La cohérence, autant formelle que substantielle, du système est donc un paradigme des acteurs du système en cela qu’elle se présente comme un impératif logique de tout processus intellectuel en droit, mais elle ne permet pas de déterminer les valeurs et buts défendus par le Droit. La reconnaissance d’un tel paradigme des acteurs du système permet de comprendre le poids argumentatif attaché à  la cohérence, malgré – ou en raison de – ses ambiguïtés : si la cohérence s’exprime comme une donnée imposée à  l’acteur, il s’agit également d’une ressource argumentative considérable pour faire valoir sa propre conception du système juridique, à  savoir pour réaliser ses propres finalités.

Cette théorie stratégique de l’argumentation en droit repose sur un certain nombre de présupposés communs à  la théorie réaliste de l’interprétation (liberté de l’interprète ; interprétation comme acte de volonté ; indéterminabilité a priori du sens des énoncés juridiques) et semble aboutir à  des conclusions comparables à  la théorie des contraintes. Plusieurs différences notables doivent néanmoins être soulignées.

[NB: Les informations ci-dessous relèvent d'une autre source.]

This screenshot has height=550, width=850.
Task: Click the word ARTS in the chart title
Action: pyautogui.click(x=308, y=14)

Elle permet de placer la motivation au cœur du processus discursif entre les différents acteurs du système, bien que la motivation soit elle-même soumise à  un travail interprétatif. En ce sens, elle refuse tout présupposé relatif à  la motivation, reconnaissant ainsi que l’argumentation et la justification doivent être au cœur de l’analyse du discours d’un acteur du système, pris isolément ou dans ses relations avec les discours des autres acteurs de celui-ci[26].

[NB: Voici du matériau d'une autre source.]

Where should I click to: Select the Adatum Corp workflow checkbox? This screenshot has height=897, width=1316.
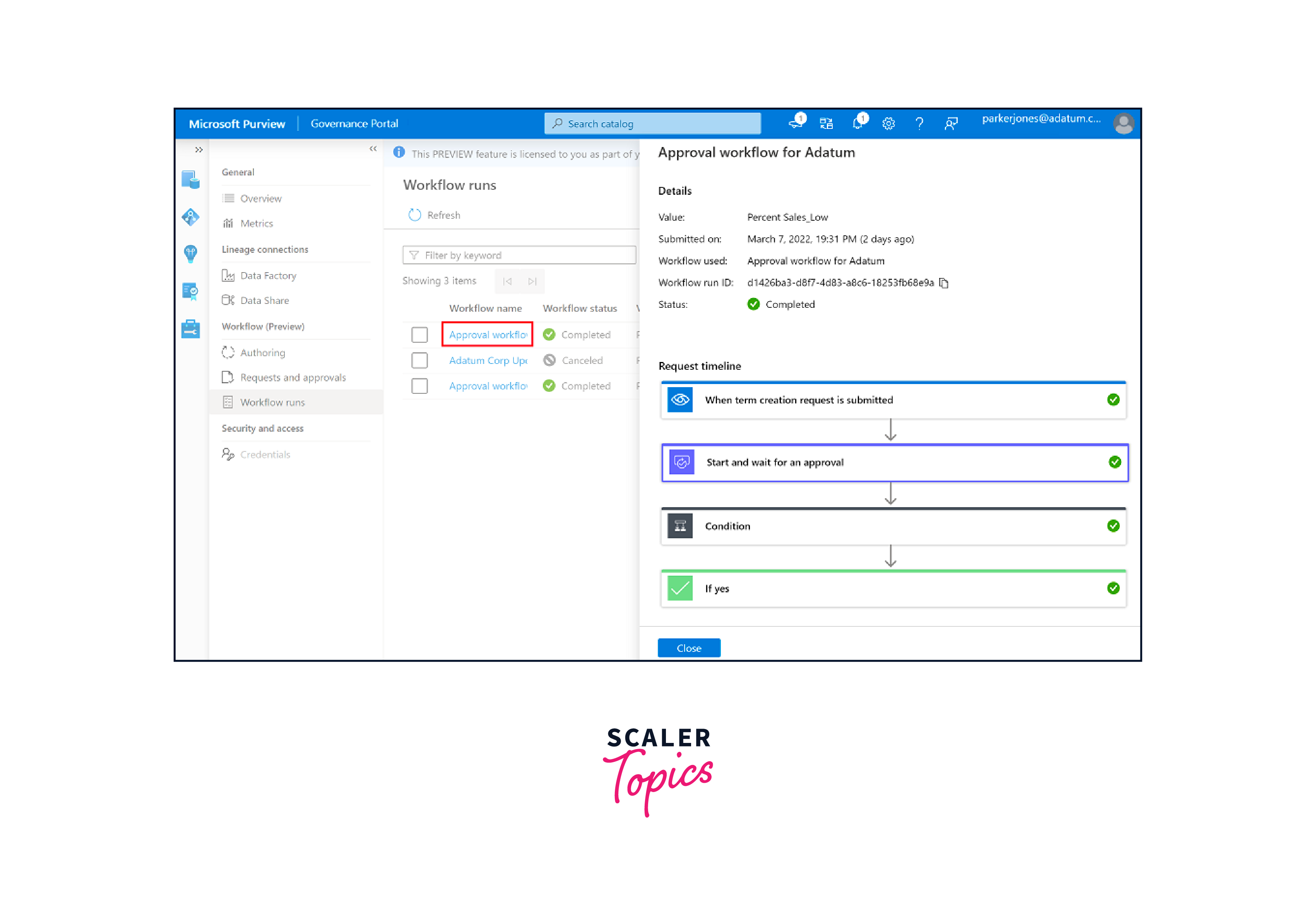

Elle insiste sur la relativité de ce processus discursif en raison des choix politiques ou axiologiques qui gouvernent l’interprétation, tant des règles de droit primaires, que des énoncés habilitants. Ces choix, en particulier les choix axiologiques, deviennent, dès lors, un objet premier de l’analyse du droit positif, bien qu’indirectement. En effet, si les droits positifs sont déterminés en partie par une représentation axiologique de la société, ces valeurs ne peuvent être connues qu’à  travers l’analyse des formes et méthodes argumentatives employées dans leurs discours par chacun des acteurs[27]. Les valeurs ne sont donc pertinentes que dans la seule mesure où elles sont un élément des discours des acteurs habilités du système[28].

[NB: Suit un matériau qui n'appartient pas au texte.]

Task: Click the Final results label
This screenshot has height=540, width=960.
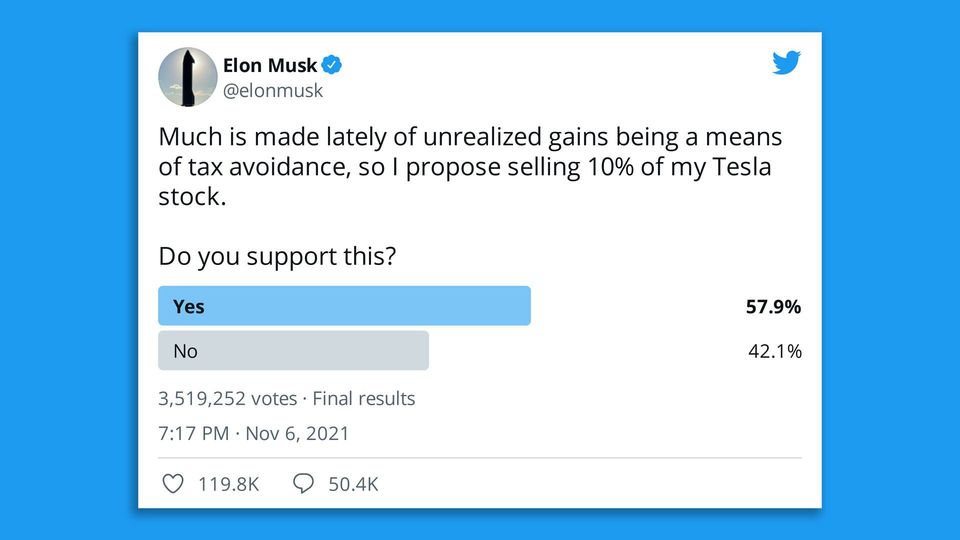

Elle impose également, dans l’analyse des droits positifs, de choisir et de déterminer le référent d’analyse, à  savoir un acteur considéré, pour apprécier sa représentation du système juridique et ses choix axiologiques et politiques tels qu’ils ressortent de son discours justificateur, et, enfin, d’apprécier les relations entre les différents acteurs au vu de ces éléments. Le système juridique cesse donc d’être posé comme un ensemble cohérent et objectif pour être considéré comme une représentation cohérente que chaque acteur retient au vu de sa propre position institutionnelle et de la position institutionnelle concurrente des autres acteurs.

Cette approche stratégique des discours des acteurs du système ouvre ainsi la voie à  une appréciation des prétentions concurrentes des différents acteurs sans néanmoins porter de jugement de valeur sur leurs motivations. Elle permet également d’apprécier les divergences axiologiques et politiques au sein d’un même système. La dimension stratégique de la méthode proposée offre ainsi un outil d’analyse, non plus seulement du comportement passé des acteurs, mais également de leurs décisions ou justifications futures.

B) L’apport de cette théorie stratégique de l’argumentation à  l’analyse du droit positif : l’exemple de la « fragmentation du droit international »

La portée méthodologique de cette présentation théorique doit néanmoins être illustrée de manière à  en apprécier l’utilité pour l’analyse des droits positifs. Plusieurs controverses juridictionnelles et doctrinales peuvent être citées à  l’appui de la méthode proposée. Le droit international offre, sur ce point, un terrain favorable à  l’emploi de la méthode proposée.

Depuis plusieurs années, la doctrine s’interroge en effet sur l’unité et, inversement, sur la fragmentation du droit international[29] : l’ordre juridique international ne bénéficie pas, en effet, d’une centralisation institutionnelle telle qu’elle permette d’apprécier de manière unitaire les prétentions de ses différents acteurs. La multiplication des juridictions internationales et des organes d’application du droit lato sensu met en doute la possibilité de reconnaître une certaine cohérence au système juridique international, voire renforce le risque d’interprétations contradictoires et/ou incompatibles des normes juridiques. Plusieurs analyses ont été proposées de cet éclatement institutionnel et de ses conséquences normatives :

1) Les premières prennent appui sur un concept spécifique d’ordre juridique. L’existence d’un ordre juridique international suppose une unité qui doit être recherchée à  travers deux séries d’éléments : les uns qui participent à  consacrer une unité formelle (critères d’identification et de validité des normes juridiques internationales), les autres participants à  son unité matérielle (principes et valeurs fondamentaux du droit international). Cette analyse présuppose ainsi une cohérence nécessaire de l’ordre juridique international à  travers deux séries d’éléments qui permettent aux acteurs de la préserver[30]. Cette présentation traditionnelle est néanmoins décevante en ce qu’elle part d’une conception unitaire de la notion d’ordre juridique pour analyser les éléments de celui-ci, sans néanmoins, ni les remettre en cause, ni pousser l’analyse au-delà  de ces deux aspects. Il est posé par hypothèse que l’ordre juridique international est unitaire, et donc cohérent, mais aucune analyse des risques de conflits (institutionnels ou normatifs) n’est proposée.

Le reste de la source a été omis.